Hamm e Clov dizem:
Hamm: “O que ele está fazendo?”.
Clov: “Está chorando”.
Hamm: “Então ele está vivo”.
Blanche DuBois diz: “Eu sempre dependi da bondade de estranhos”.
Como artistas ou espectadores, nós conhecemos essas falas. Elas parecem simples, mas o seu poder e relevância não diminuíram nas centenas de performances ao longo dos muitos anos desde que Samuel Beckett [na peça Fim de Partida] e Tennessee Williams [na peça Um Bonde Chamado Desejo] as escreveram.
Por quê? O que é que faz uma peça ser boa? Os Personagens? A Trama? O visual? O texto? A mensagem?
Podem ser todas essas coisas e... muito mais.
Uma “boa peça” nos desafia, nos provoca, ainda nos dá um tapa de vez em quando. Uma “boa peça” pergunta, investiga e nos desequilibra.
Mas, quando nos sentamos para assistir a uma peça, o que esperamos? Embora, em última análise, essa seja uma questão subjetiva, existem algumas maneiras de se colocar diante de uma peça de teatro que podem ajudar a identificar o encontro com uma “boa peça”.
Primeiro, há que se considerar que devemos conhecer este meio: o teatro.
Um espectador que só assiste à tevê, ou que só vai ao cinema, por exemplo, pode estar com a sensibilidade condicionada por essas linguagens. Ou, limitado a um gênero: “Só assisto a comédias!”.
O encontro com uma peça é o convite para um mundo particular, um jogo particular com regras próprias. Ou seja, temos que estar dispostos a nos aventurarmos e ir ao encontro do desconhecido.
Este é para mim um primeiro elemento de uma “boa peça”: um quê de risco, de desconhecido.
Segundo, gosto de pensar que uma “boa peça” traz a possibilidade de uma aproximação pela via estética, dos grandes temas da humanidade. Amor, morte, solidão, (in)justiça, violência, liberdade, espiritualidade, sexo: são grandes questões com as quais lidamos, para as quais criamos mitos, que tentamos entender e das quais também fugimos.
Uma “boa peça” nos desafia, nos provoca, ainda nos dá um tapa de vez em quando. Uma “boa peça” pergunta, investiga e nos desequilibra.
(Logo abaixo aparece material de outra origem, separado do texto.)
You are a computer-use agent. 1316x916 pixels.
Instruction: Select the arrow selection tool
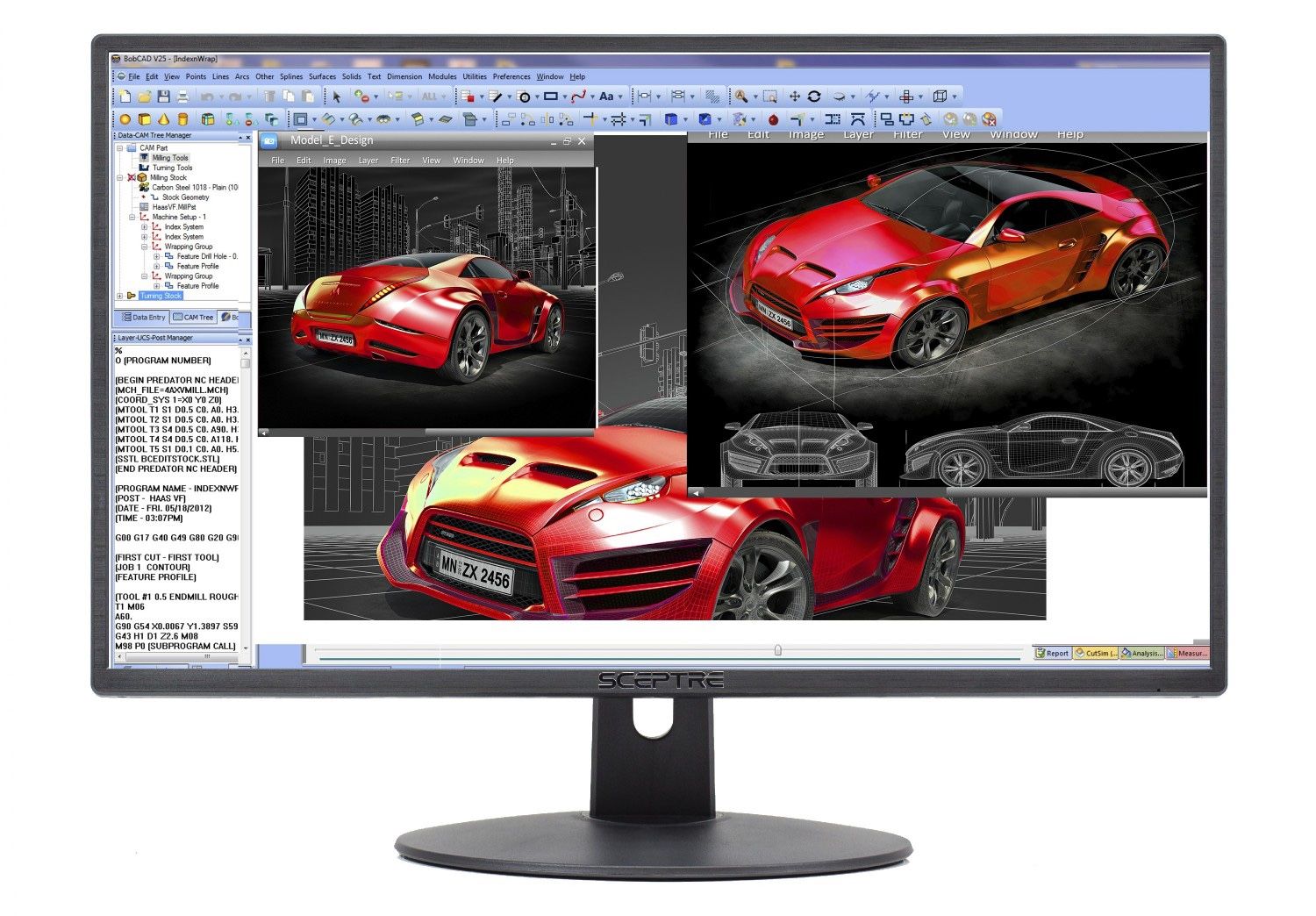(x=337, y=97)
Terceiro, a identidade estética. Minha própria lente subjetiva favorece um teatro que de alguma forma está ligado às questões da incomunicabilidade. Minha sensibilidade artística foi fortemente influenciada por artistas aliados ao “teatro do absurdo” e, por extensão, à filosofia existencialista. Então, claro, nossas crenças e nosso contexto também vão influenciar nossa percepção do que seja uma “boa peça”. E, mesmo que aceitemos o desafio para o desconhecido, a memória do que nos constitui sempre ecoa.
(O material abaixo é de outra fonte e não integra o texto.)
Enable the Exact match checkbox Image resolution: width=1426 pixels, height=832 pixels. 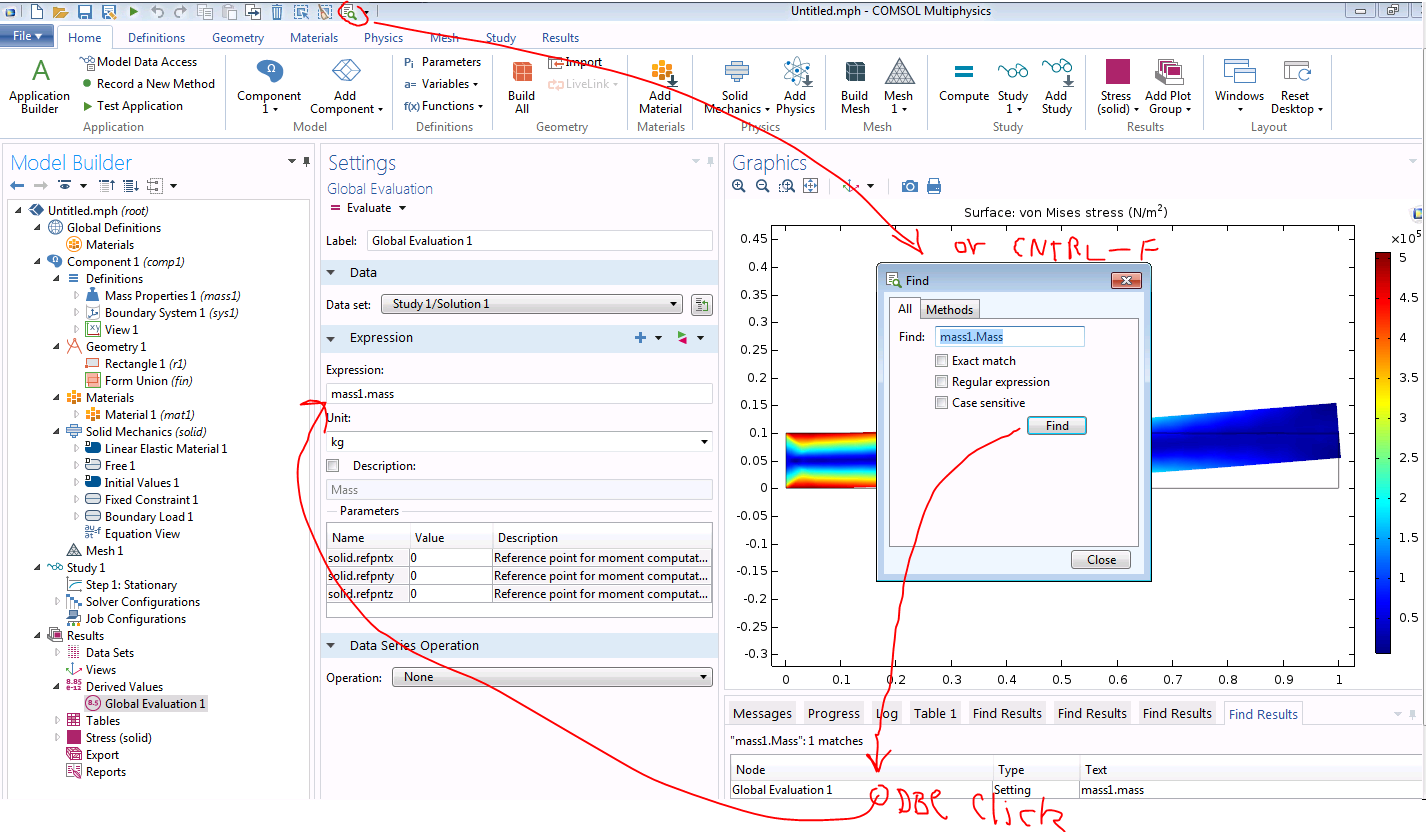(x=941, y=361)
Quarto, o cuidado com todos os aspectos da produção. Figurinos, cenários, luz, som, coreografia, são elementos que podem ser muito efetivos para nos situar neste “outro lugar” não cotidiano. Embora a pirotecnia e a engenharia da produção dos grandes musicais, por exemplo, tenham o seu lugar e sejam divertidos, aposto naquele desejo essencial de ser tocado e de ser arrebatado pelo teatro. Desempenhos arrebatadores dos atores são como um “ás na manga” dos espetáculos. Não precisamos necessariamente deixar o teatro felizes por ter apreciado o desempenho de um artista. Às vezes, saímos abalados, incomodados, tristes, perplexos, mas com a forte impressão de que estivemos diante de uma “boa peça”.